02-10-2005, 01:36 PM
How do reamers work for 316 Stainless steel. Want to get a accurate and smooth hole on a lathe. 20 mm hole. Do reamers work well? HSS or CARBIDE?

02-10-2005, 01:55 PM
I've had good luck with HSS. I worked for a company that did alot of 316 stainless, monel (both 400 and K-500), titanium and inconel. We reamed all our holes there for size because of the tolerance on size.
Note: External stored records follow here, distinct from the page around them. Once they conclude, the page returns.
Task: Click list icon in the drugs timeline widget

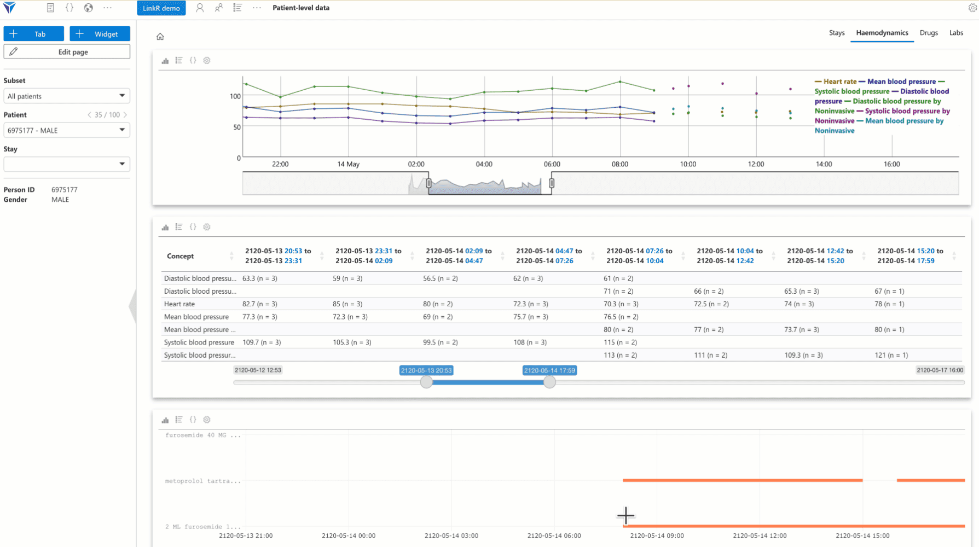Action: (x=179, y=420)
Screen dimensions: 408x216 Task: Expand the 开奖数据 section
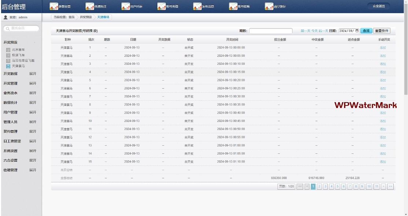[33, 74]

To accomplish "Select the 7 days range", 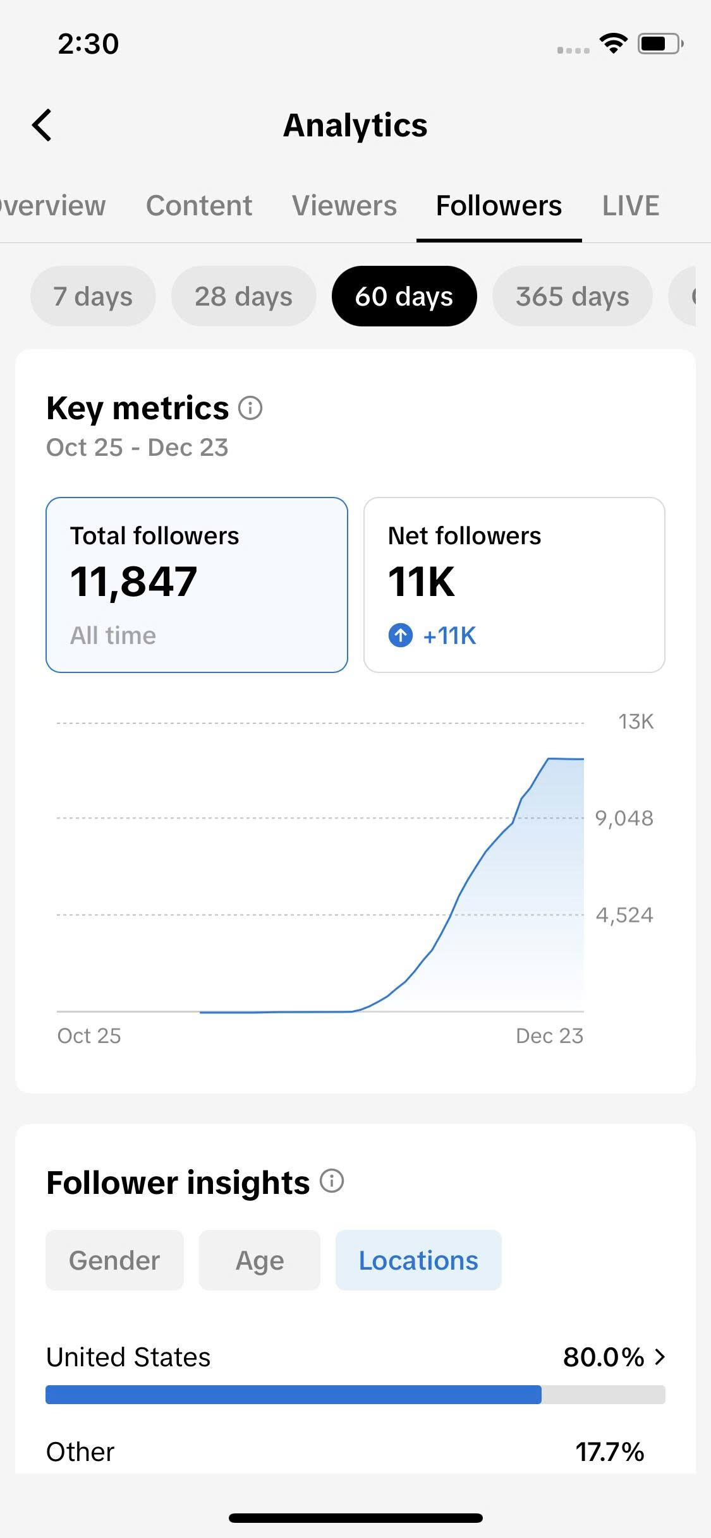I will 93,296.
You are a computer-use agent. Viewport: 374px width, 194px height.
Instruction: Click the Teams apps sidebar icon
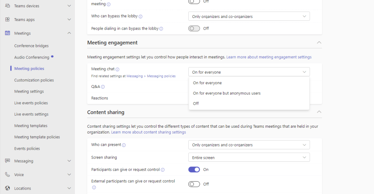click(7, 19)
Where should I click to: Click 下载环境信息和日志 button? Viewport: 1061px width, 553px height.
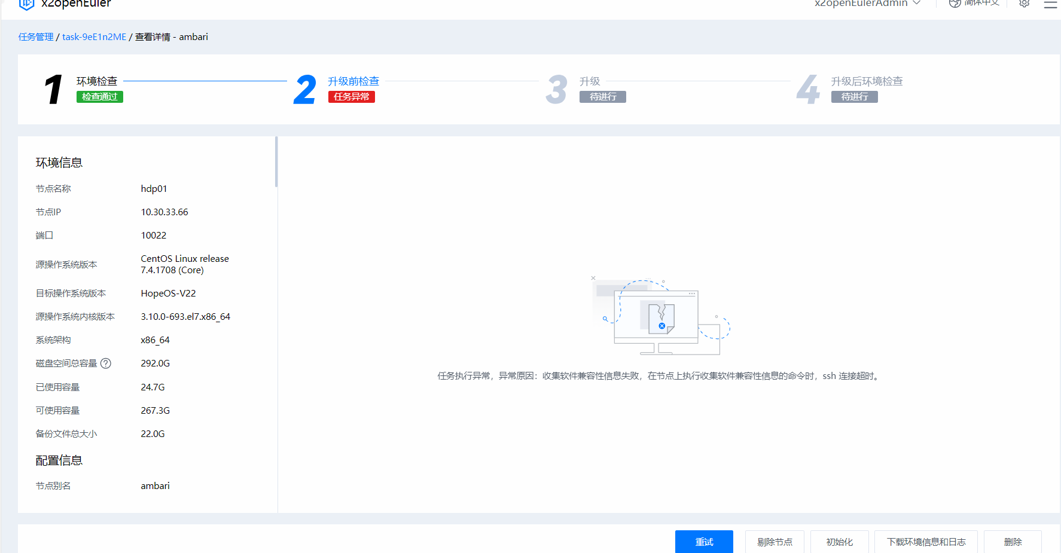pos(926,542)
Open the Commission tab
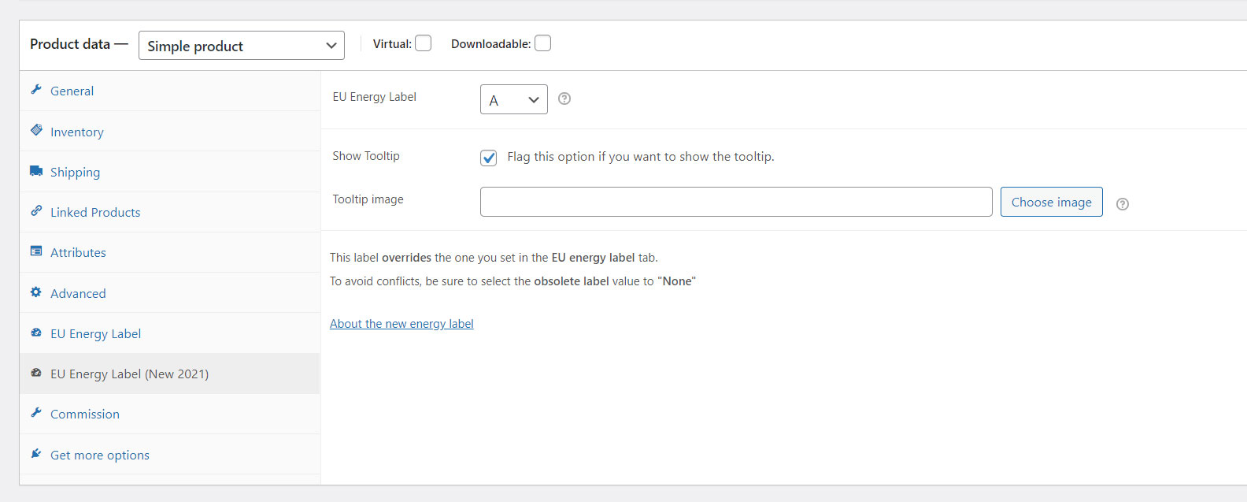 click(x=85, y=415)
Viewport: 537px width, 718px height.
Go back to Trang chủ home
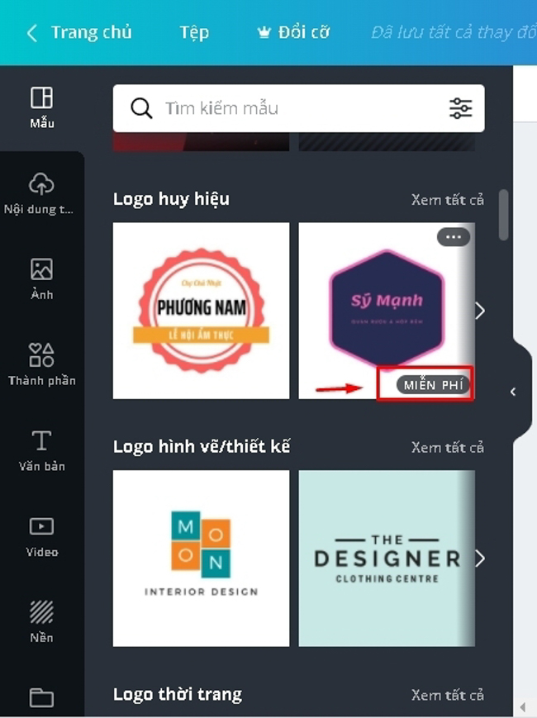tap(79, 33)
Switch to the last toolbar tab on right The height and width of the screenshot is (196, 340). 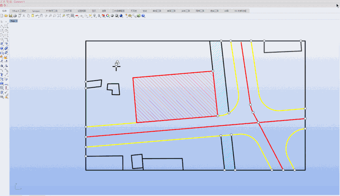241,11
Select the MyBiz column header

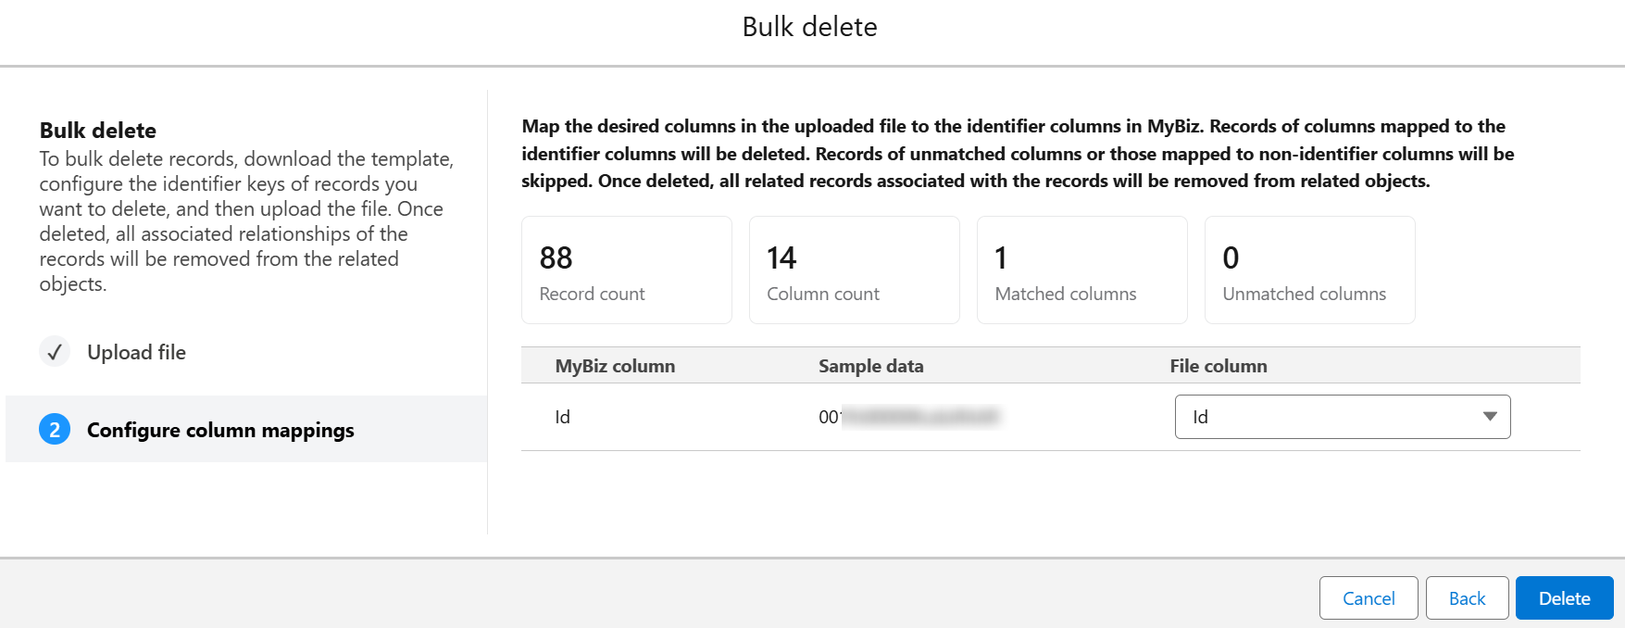pyautogui.click(x=614, y=366)
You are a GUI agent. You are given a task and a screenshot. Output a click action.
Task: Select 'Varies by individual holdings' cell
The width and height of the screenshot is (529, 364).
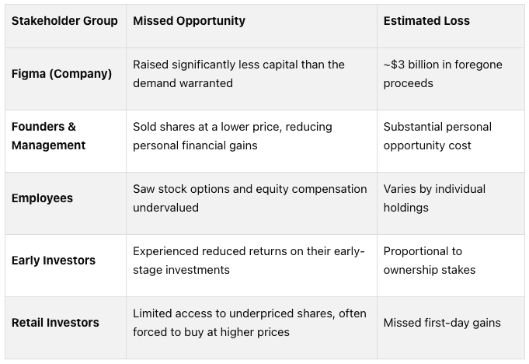pyautogui.click(x=434, y=198)
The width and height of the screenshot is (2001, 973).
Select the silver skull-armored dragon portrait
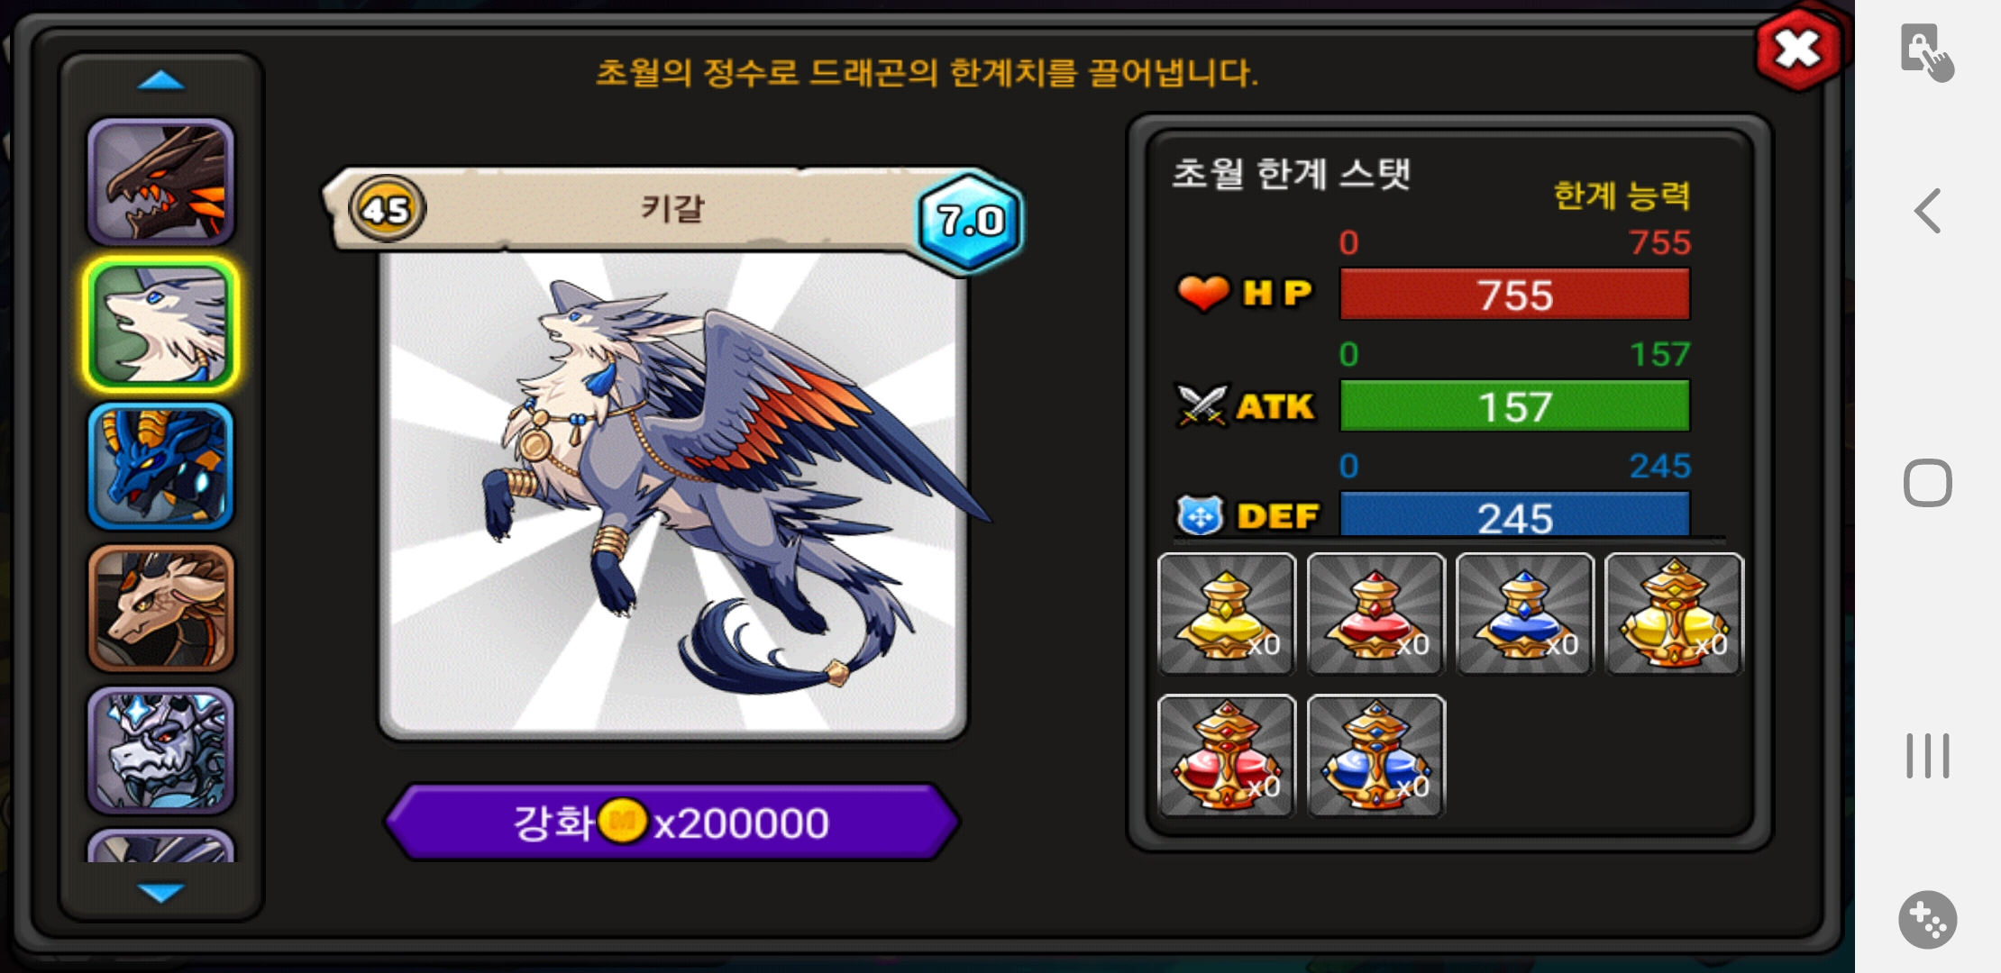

Either should work. Just don't dwell in the hole.

Andy Pullen

02-10-2005, 02:01 PM
Thanks for the info... I should have also asked for any guidelines on speeds and feeds.
Any suggestions? Is cutting the shank on the er to the shortest usable length a bad idea?

02-10-2005, 02:24 PM
You might be able to get a 20 mm. screw machine reamer. They are already shorter than the standard chucking reamer. Cutting the shank is not necessarily a "bad" idea, though may limit the reamers future use. Ie. the "next job" where your cutting of the shank has made it too short for use. As with any cutting tool, the shorter it is the more rigid it will be. I personally never cut them. As far as speeds and feeds, the rule I was taught for reaming "Half the speed, twice the feed" of drilling. Use plenty of lubricant. As Andy said, don't dwell in the hole, to which I will add, clear chips frequently.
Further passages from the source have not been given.